The announcement of the piloted software comes only a month after a Sept. 17 email from Chun about resources for maintaining academic honesty, including general guidelines to avoid plagiarism. In the email, he wrote that instructors “value academic integrity for reasons that should seem obvious: they expect scholars to receive credit for their work, and they expect students not to gain an unfair advantage over their peers by receiving credit for work they did not do.”
After the pilot concludes in Spring 2019, a faculty committee at the CTL and another at the College will decide whether to continue with the software and expand its usage throughout the University. These committees — the Center for Teaching and Learning Advisory Committee and the Teaching, Learning and Advising Committee in Yale College — will review students’ and faculty members’ opinions based on survey responses before making their final decision.
“If the software is adopted for use beyond spring 2019, use in a particular class or for a particular assignment will always be at the choice of the instructor,” said Patrick O’Brien, communications officer for the CTL. “Use of Turnitin will not be mandatory.”
According to O’Brien, faculty in the College, the Graduate School of Arts and Sciences, Law School and Divinity School can use the software to assess the originality of five students’ papers during a meeting with a writing consultant and will not be able to use the software beyond that consultation. Faculty in other professional schools will have access to Turnitin software on Canvas without a CTL consultation and can enable the software on individual assignments.
English department lecturer Jami Carlacio said she has used Turnitin at other universities and supports implementing the software at Yale. Carlacio added that she believes plagiarism is an issue at Yale and other elite schools because the high-pressure environment leads some students to either deliberately or unintentionally plagiarize online and print sources.

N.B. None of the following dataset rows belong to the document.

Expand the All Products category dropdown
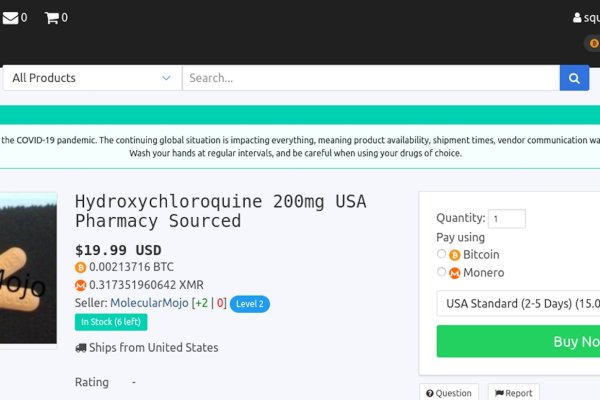Viewport: 600px width, 400px height. click(91, 78)
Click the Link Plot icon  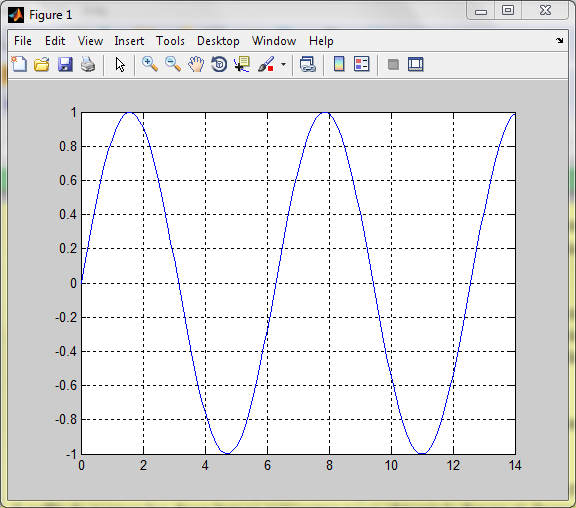[307, 64]
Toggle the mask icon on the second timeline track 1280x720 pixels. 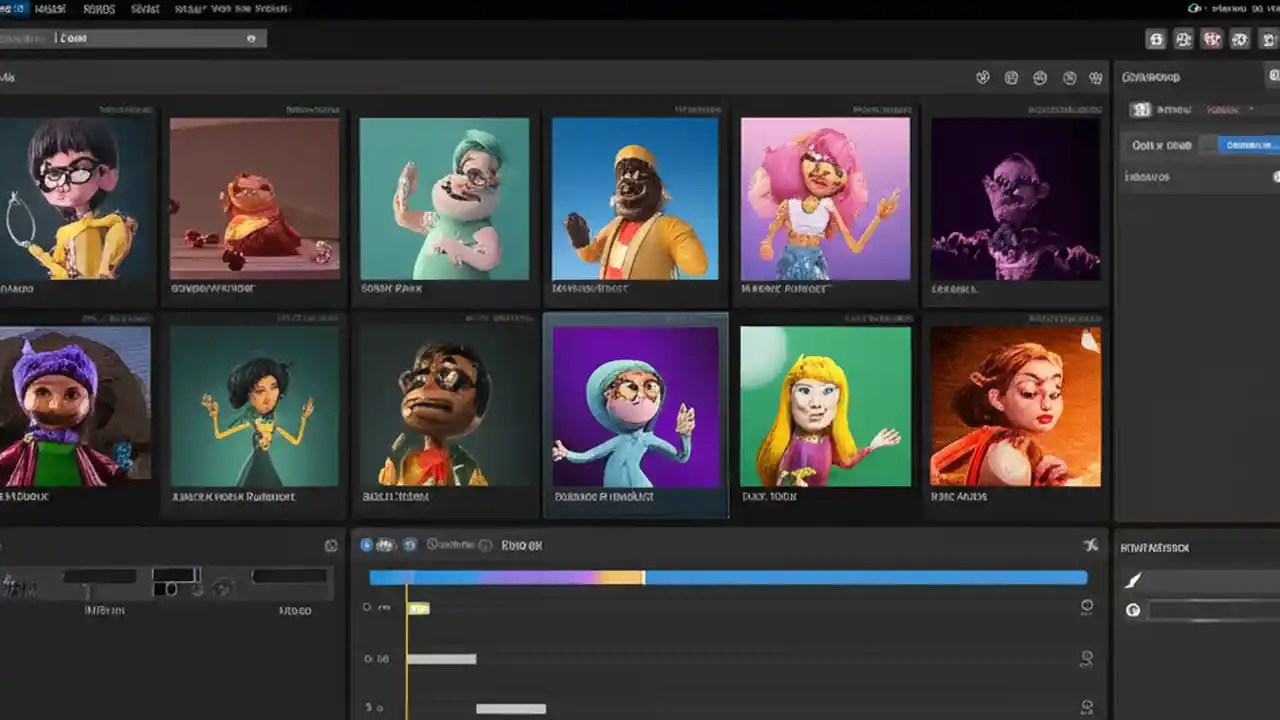point(1085,658)
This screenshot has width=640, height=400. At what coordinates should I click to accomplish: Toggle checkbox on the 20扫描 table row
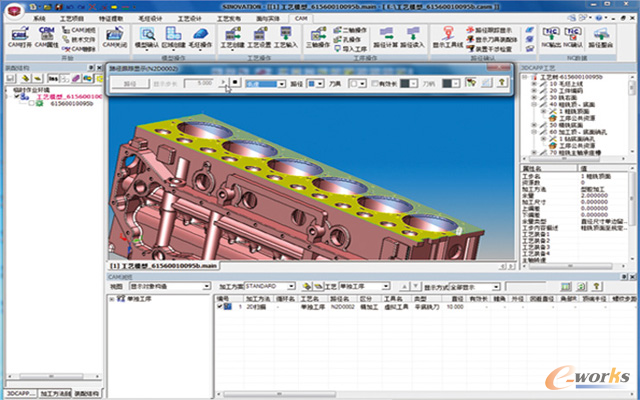pyautogui.click(x=220, y=306)
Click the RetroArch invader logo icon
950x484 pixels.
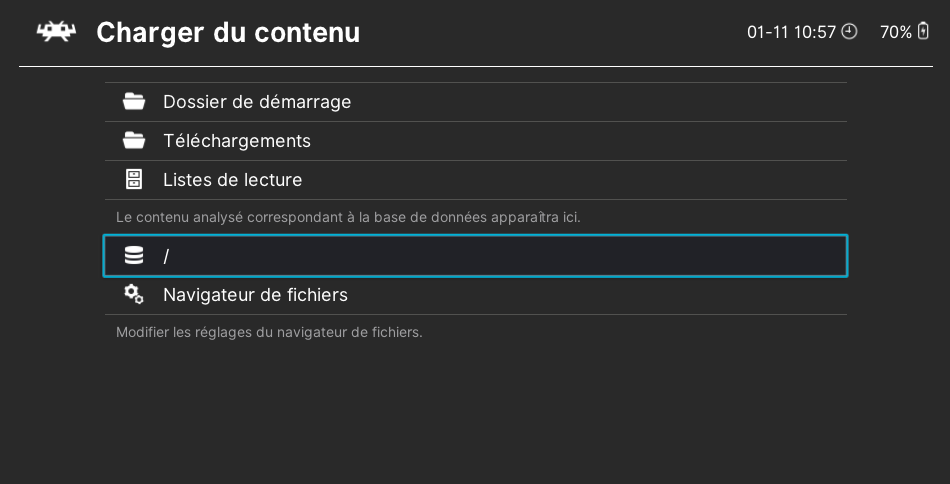coord(56,31)
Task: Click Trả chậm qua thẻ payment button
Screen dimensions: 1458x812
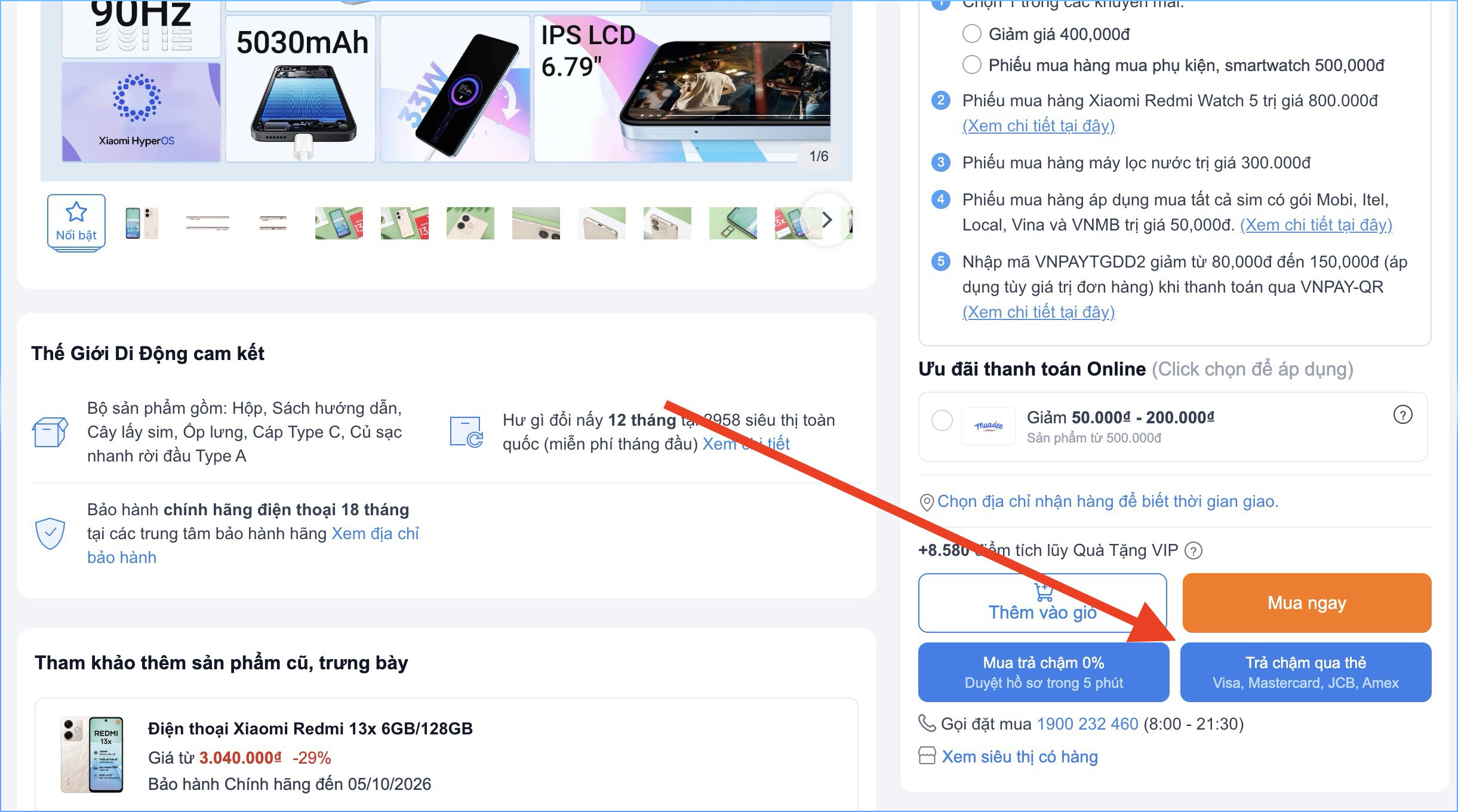Action: tap(1306, 672)
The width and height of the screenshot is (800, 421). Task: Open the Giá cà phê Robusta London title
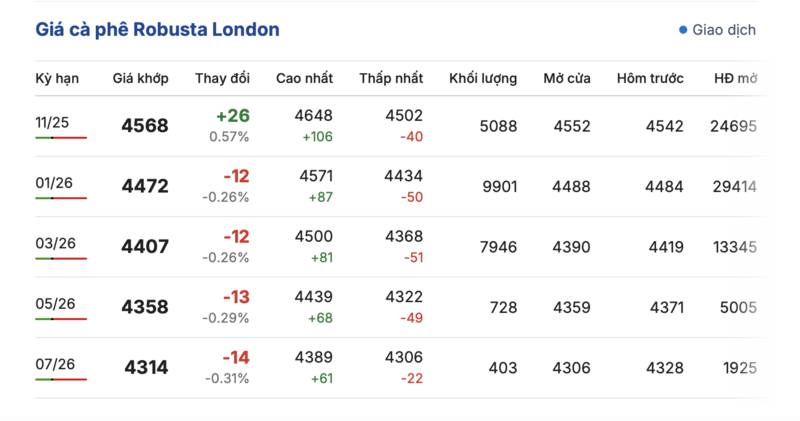pyautogui.click(x=157, y=30)
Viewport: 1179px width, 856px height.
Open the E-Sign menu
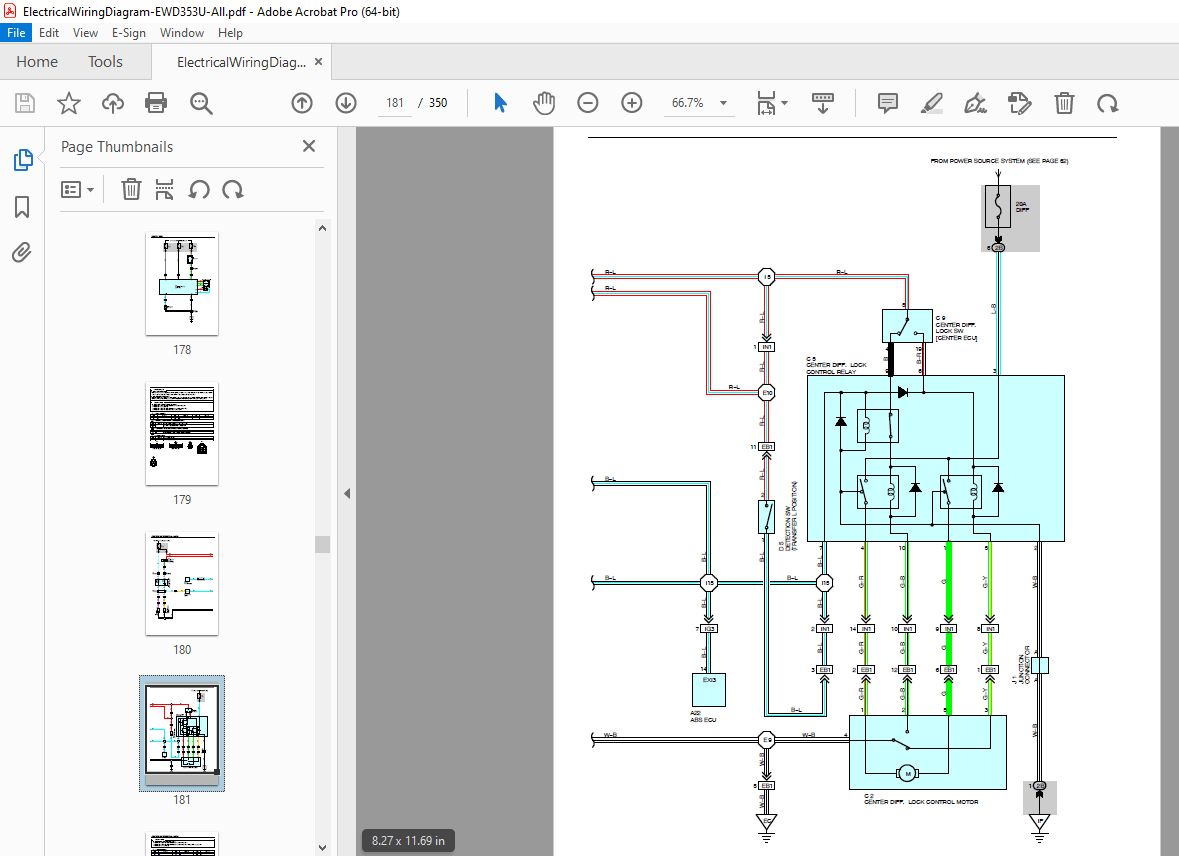click(129, 32)
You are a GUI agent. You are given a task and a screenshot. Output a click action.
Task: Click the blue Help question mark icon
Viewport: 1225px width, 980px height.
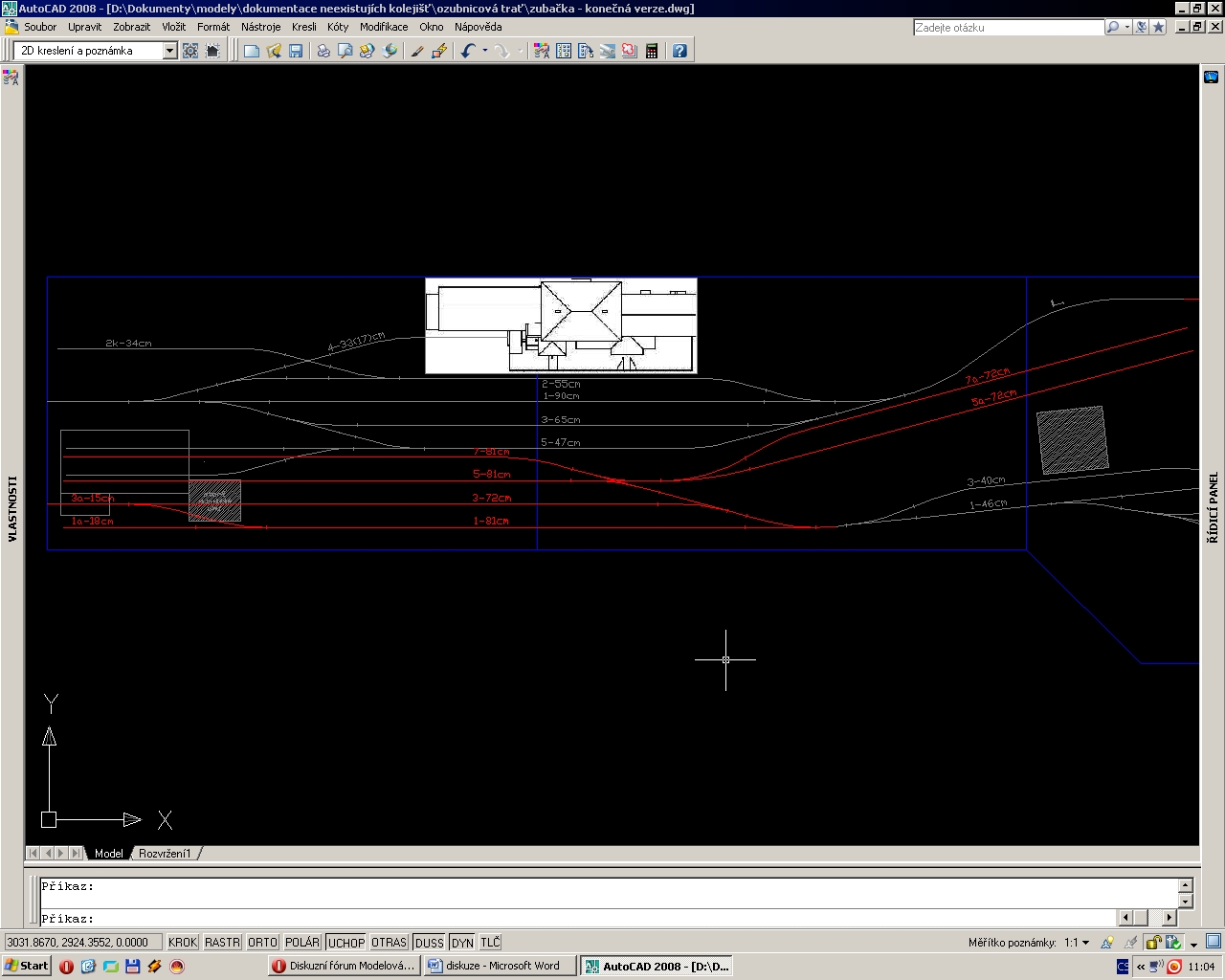pos(679,51)
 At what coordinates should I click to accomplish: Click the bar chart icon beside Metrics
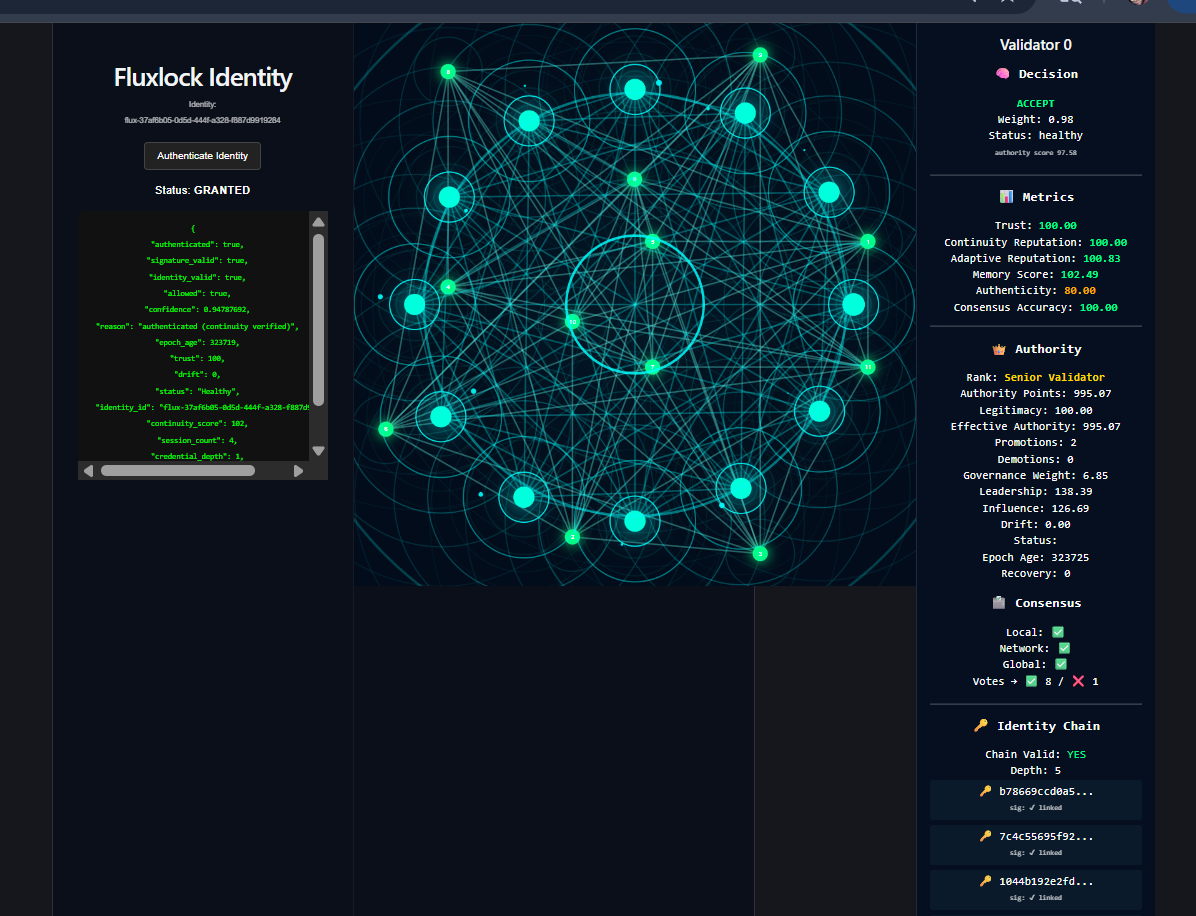tap(1006, 197)
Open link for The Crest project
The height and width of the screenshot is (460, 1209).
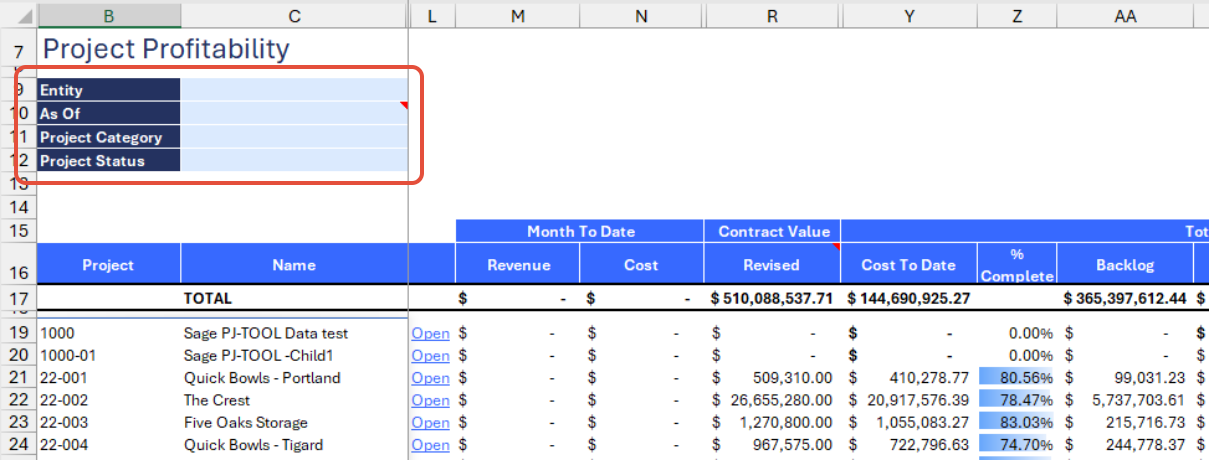pos(430,400)

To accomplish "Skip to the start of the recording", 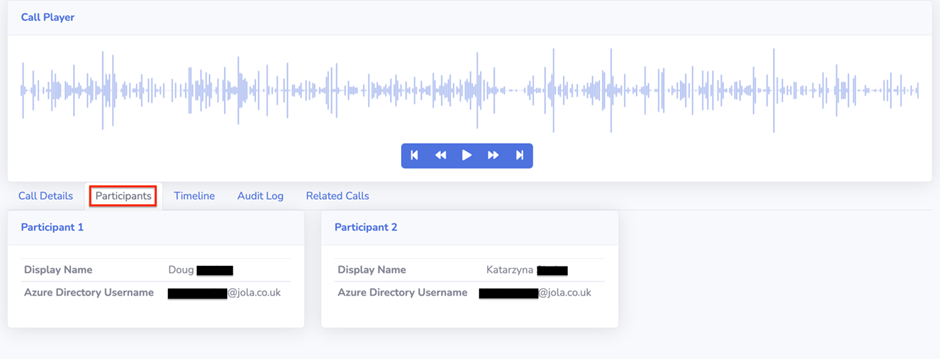I will pos(414,156).
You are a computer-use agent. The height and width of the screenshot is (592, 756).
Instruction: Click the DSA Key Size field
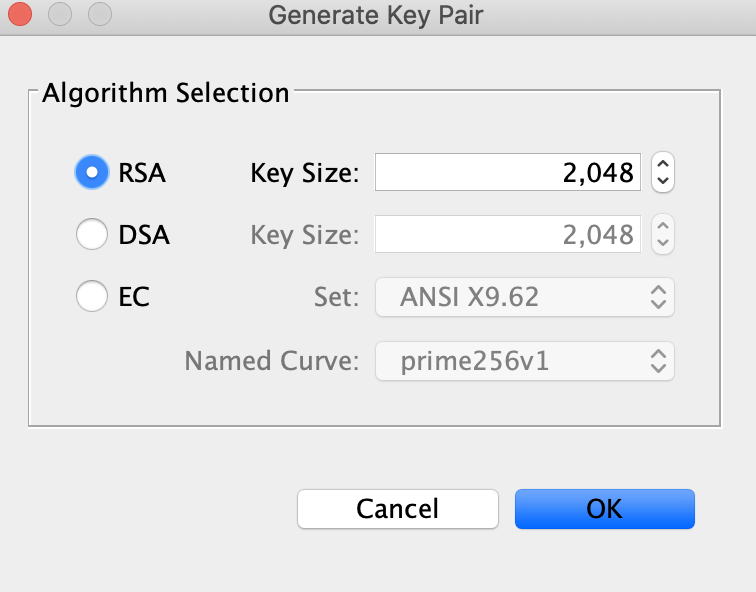click(507, 235)
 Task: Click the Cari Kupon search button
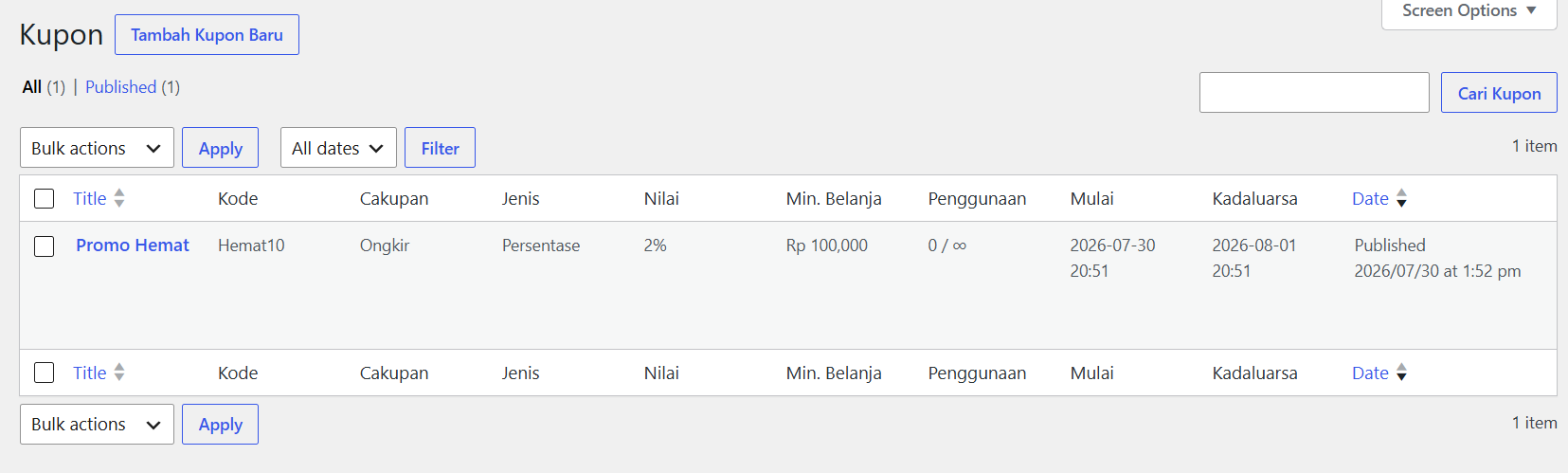pyautogui.click(x=1499, y=93)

“It’s important for students in all disciplines [and] all levels to understand the concept of academic integrity and the practice of proper citation. I’ve heard that people plagiarize even in graduate school,” Carlacio said. “Turnitin might sound like a policing strategy, but ultimately it allows us to find out where students are getting their information and how they are using it in their work.”
Carlacio emphasized that professors should be trained to use the software and interpret Turnitin reports in order to identify whether a student has actually plagiarized or simply used similar language as another source. While Carlacio said she supports implementing the software permanently after the pilot ends, she doubted that students would sign up for a consultation at the CTL with little information about how the software works.
Students interviewed by the News said they were open to using the plagiarism software. George Tang ’21 said he would choose to use the software, even if it was not mandatory, since it is a “convenient method” for students to analyze the originality of their work.
Ali Ekdal ’22 said he would use the system “just out of curiosity.”
“I think that if a student is not intentionally committing plagiarism, then it is unlikely that the software will claim that he is,” Ekdal said. “One concern is that students might push themselves to be original, instead of reflecting their sincere ideas, for the sake of reducing the similarity. Originality of the work does not necessarily imply its success.”
According to Yale’s Undergraduate Regulations, the standard penalty for cheating and plagiarism is two semesters of suspension.